A commenter asked why I am not doing so many financial stories, and the simple answer is that there aren't so many stories of greed and excess at the moiment When the tide goes out we see all sorts of flotsam and there mabe some Ponzi schemes and the like on the go at the moment, but don't expect to see them blow up until just before the next big crash.
So most of the big stories are still about Madoff, Goldman and AIG, and the tales are all about the time just before the big bust, so here's another. In the past, I have blamed Tie Rack for the UK banking crisis, and I stick by my analysis, but that doesn't explain the failure on Wall Street. Michael Lewis blames women, mostly.
Financial Crisis Cause No. 1: Wall Street’s shifting demographics.

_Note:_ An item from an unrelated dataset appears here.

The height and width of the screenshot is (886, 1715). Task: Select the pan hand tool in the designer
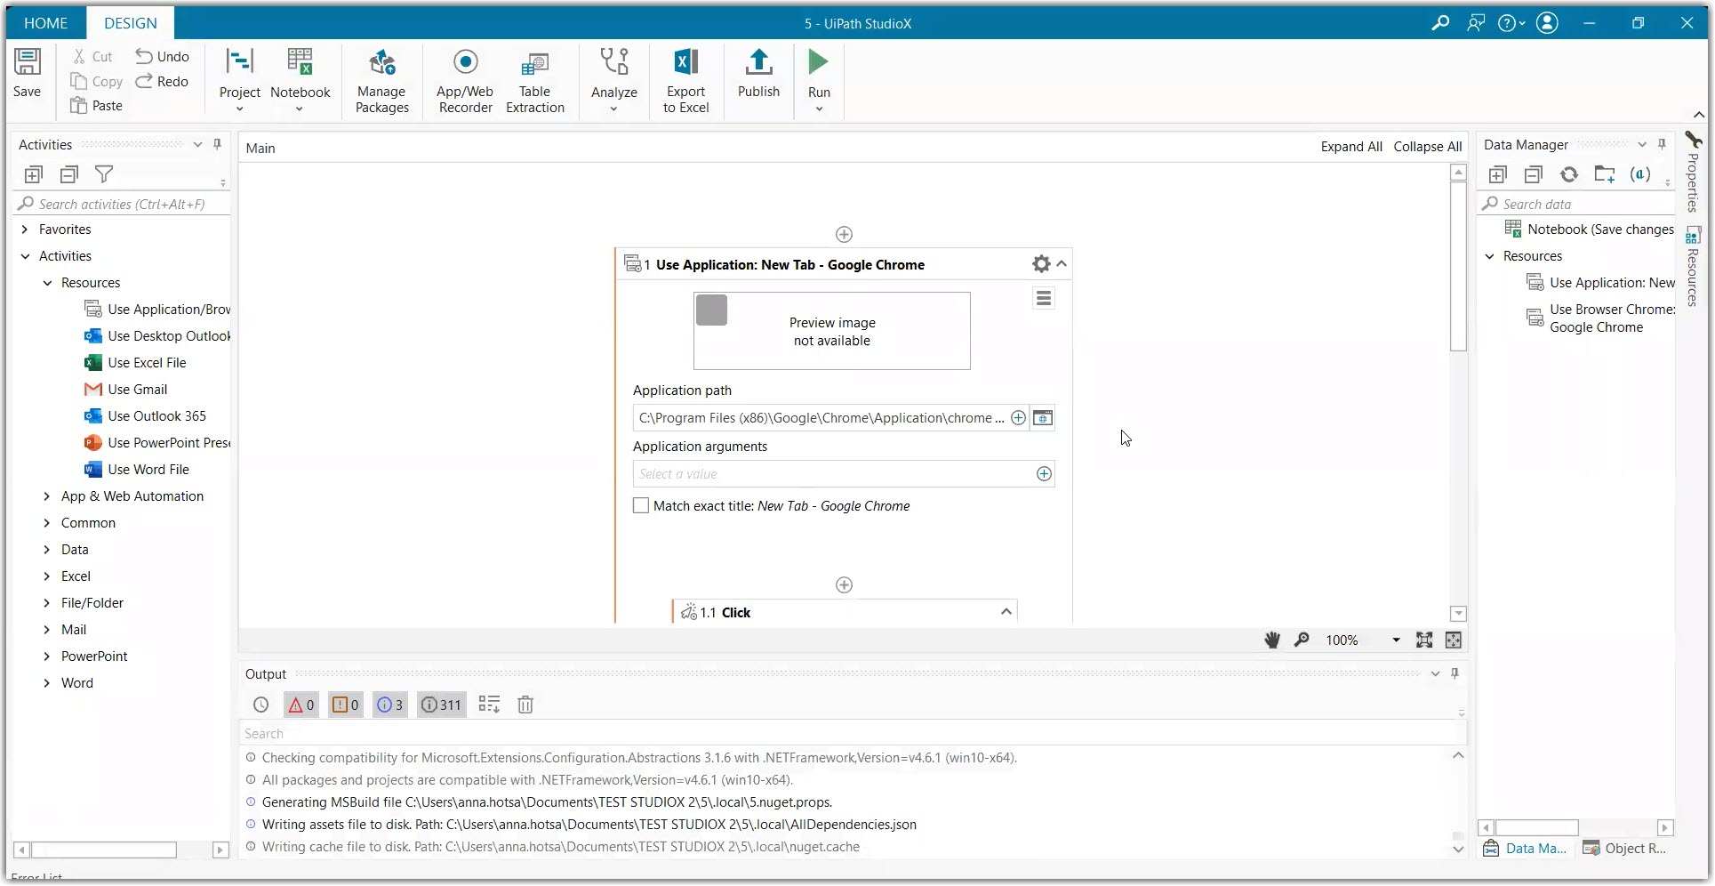[x=1271, y=640]
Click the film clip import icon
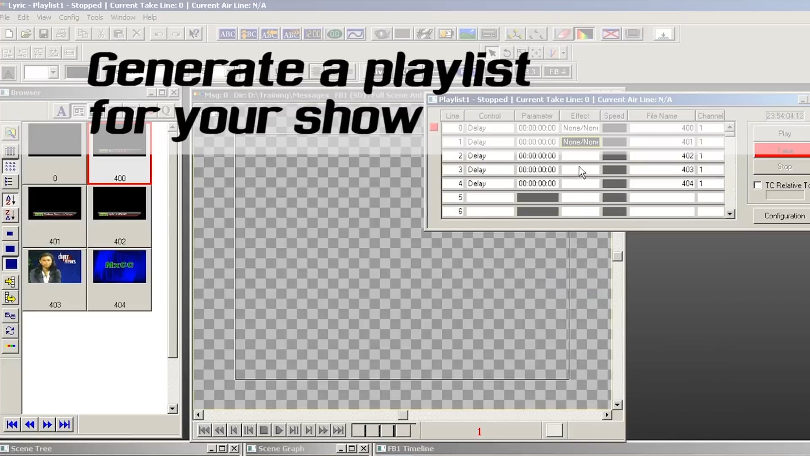 pos(425,34)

In the commission’s report Federal Reserve Chairman Ben Bernanke describes recent events as “the worst financial crisis in global history, including the Great Depression.” The event, in other words, was unprecedented. To understand an event that has never before occurred, we must logically begin with those factors that have never before been present. On Wall Street, the most obvious such factor is women.
Of course, the women who flooded into Wall Street firms before the crisis weren’t typically permitted to take big financial risks. As a rule they remained in the background, as “helpmates.” But their presence clearly distorted the judgment of male bond traders --- though the mechanics of their influence remains unexplored by the commission (on which several women sat).
They may have compelled the male risk takers to “show off for the ladies,” for instance, or perhaps they merely asked annoying questions and undermined the risk takers’ confidence.
At any rate, one sure sign of the importance of women in the financial crisis is the market’s subsequent response: to purge women from senior Wall Street roles.
Sounds crazy? Not really, as I pointed out before, credit derivatives were pioneered by Blythe Masters at J.P.Morgan.